Given the attached table, what price should profit-maximizing, single price monopolists set? What would be the average variable costs for...

Your second question here is not hard to answer.  The answer is that the average variable cost of producing 5 units of this product is $34.40 if the fixed costs are $80.  Let us see why this is so.


There are two kinds of costs that go into making a product.  These are variable costs, which change depending on how many units are produced, and fixed costs, which remain constant no matter how many units are produced.  There are no other kinds of costs.  The table in your question shows us that the total costs of making 5 units are $252.  If $80 of those costs is fixed costs, the remainder must be variable.  Since 252-80 = 172, we can see that the total variable cost of making 5 units is $172.  But we are asked for average variable cost, not total variable cost.  Therefore, we take the total variable cost of $172 and divide it by 5.  This tells us that the average variable cost is $34.40.

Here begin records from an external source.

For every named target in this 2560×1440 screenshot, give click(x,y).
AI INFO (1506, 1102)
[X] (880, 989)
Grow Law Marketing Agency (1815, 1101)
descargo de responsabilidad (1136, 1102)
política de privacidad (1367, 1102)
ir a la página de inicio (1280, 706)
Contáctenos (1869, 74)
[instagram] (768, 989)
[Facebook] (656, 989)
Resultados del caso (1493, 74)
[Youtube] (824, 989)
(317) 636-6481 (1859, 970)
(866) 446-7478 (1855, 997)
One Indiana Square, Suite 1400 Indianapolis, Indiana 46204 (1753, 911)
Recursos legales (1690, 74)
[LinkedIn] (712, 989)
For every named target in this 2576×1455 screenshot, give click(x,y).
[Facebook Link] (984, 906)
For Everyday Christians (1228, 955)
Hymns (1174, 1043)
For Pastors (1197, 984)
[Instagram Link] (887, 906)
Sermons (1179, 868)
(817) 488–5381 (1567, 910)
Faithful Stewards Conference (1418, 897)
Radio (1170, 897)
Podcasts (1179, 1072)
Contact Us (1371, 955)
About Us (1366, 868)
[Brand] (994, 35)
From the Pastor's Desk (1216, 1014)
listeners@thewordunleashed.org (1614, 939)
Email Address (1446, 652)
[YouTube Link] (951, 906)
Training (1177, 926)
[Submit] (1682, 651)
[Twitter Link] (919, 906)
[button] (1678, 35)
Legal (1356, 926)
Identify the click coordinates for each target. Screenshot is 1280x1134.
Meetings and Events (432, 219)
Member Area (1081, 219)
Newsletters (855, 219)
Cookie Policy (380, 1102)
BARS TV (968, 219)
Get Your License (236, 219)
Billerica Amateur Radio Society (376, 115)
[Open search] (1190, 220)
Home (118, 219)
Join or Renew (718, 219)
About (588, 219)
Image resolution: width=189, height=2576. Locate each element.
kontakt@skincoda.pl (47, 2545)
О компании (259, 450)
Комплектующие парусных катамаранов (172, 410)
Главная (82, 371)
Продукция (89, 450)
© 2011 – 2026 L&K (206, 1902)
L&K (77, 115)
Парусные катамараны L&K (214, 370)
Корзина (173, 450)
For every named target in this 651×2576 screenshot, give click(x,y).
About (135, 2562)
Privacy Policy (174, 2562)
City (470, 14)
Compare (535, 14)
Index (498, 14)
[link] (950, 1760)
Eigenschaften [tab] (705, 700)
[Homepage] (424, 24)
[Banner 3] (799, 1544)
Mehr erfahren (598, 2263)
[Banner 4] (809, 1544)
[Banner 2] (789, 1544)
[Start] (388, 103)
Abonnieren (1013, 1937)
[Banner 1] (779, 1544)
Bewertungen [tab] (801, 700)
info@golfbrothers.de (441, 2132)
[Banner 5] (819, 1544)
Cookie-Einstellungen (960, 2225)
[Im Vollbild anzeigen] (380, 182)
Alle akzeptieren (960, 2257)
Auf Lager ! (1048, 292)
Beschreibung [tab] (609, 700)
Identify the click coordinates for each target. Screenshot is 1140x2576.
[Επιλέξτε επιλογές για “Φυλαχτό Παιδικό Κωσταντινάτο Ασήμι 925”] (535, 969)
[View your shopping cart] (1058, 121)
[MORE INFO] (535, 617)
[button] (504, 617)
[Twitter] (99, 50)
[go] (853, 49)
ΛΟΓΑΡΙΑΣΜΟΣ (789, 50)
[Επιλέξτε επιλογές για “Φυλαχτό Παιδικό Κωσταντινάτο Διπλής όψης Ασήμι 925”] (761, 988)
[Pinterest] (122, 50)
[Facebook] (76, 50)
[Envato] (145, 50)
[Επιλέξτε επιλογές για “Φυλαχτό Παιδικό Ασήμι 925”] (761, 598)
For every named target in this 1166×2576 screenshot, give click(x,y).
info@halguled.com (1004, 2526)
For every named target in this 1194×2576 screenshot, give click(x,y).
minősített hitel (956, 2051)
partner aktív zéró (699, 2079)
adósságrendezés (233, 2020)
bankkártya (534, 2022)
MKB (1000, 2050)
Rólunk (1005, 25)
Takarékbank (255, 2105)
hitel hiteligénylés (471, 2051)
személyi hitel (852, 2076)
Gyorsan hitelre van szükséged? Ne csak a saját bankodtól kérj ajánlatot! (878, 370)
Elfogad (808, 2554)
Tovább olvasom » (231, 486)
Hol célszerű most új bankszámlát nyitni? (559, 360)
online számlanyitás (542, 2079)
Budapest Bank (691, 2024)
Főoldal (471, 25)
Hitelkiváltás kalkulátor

The first question is somewhat more difficult as it requires two steps.  First, we have to determine how many units the monopolist should sell.  The way to do that is to compare the total revenue and the total costs.  The monopolist should maximize profit by producing the number of units of output where the difference between the total revenue and the total costs will be highest.  In other words, we need to subtract total costs from total revenue for each level of output and see which is highest.  As it turns out, profit is highest for five units of output.  At that level, revenues are $123 higher than costs, which is slightly better than the profit for four units of output, where the revenues are $122 higher than the costs.


So, we now know that the monopolist needs to sell 5 units.  Which of the prices given will allow the monopolist to sell 5 units?  If we look at the table, we see that the total revenue for five units was $375.  When we divide 375 by 5, we get 75 as the dividend.  That means that each of the five units must have sold for $75.  Thus, Option D is your correct answer.